Prophetic Soaking Music

8/15/12

Well - okay - rest now

Okay, so I did it. I finally did it.
Of course I feel like I have a huge sword stabbing me in my chest. Yep. Take a look at the sword to the right and THAT is what I have stabbing my in my chest right now. OUCH!
Sounds great huh?
Uh-m no! Thank you!
I was kinda hoping that feeling would have left me when I finished writing the letter. But it's still here. Ugh.

You know something?

It has been an amazing week!

No - Really - it has! I really dislike focusing on this pain I am feeling. In my heart - in my chest. It just seems to be so over powering at this moment. I so need to find my way - my way back to Him.
My way back to peace.

Oh how I wish I hadn't even left. I hadn't left, that place of rest, in Him.
I didn't want to - I truly did not - I simply had no choice.
I had to sit down and write this letter.
It HAD to be done. I actually thought about not writing it.
You know? Just forgetting about it, letting the whole issue slide back to the deep dark recesses of my mind?
That corner WAY back there?
You know the one I am talking about right?
Yeah-----well-------found out I don't have that dark corner anymore. hahah
I suppose that is a good thing J
However -   right about now I am thinking I would like a corner I could shovel some unwanted stuffs into from time to time!

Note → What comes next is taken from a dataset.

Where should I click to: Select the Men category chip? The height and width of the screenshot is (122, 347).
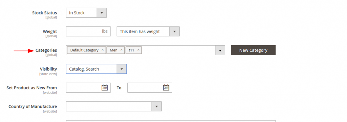point(114,50)
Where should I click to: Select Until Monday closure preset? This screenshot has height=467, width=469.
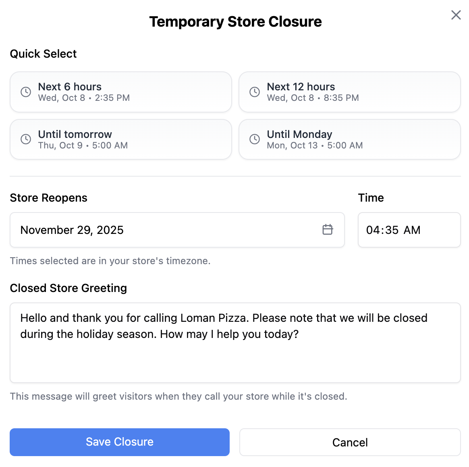point(350,140)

That's where hiding in the 
Shadow of his wings 
Comes in so very nicely.
"He will cover you with his feathers, and under his wings you will find refuge; his faithfulness will be your shield and rampart." Psalm 91:4



I love the Lord and am so thankful He is here with me now.
I am so thankful for His unconditional love - for His Grace.
I am so thankful that He will never leave me or forsake me.
 So thankful I can run to Him an hide in the shadow of His wings!
I'm coming Lord! 
Back to you and to that incredible peace!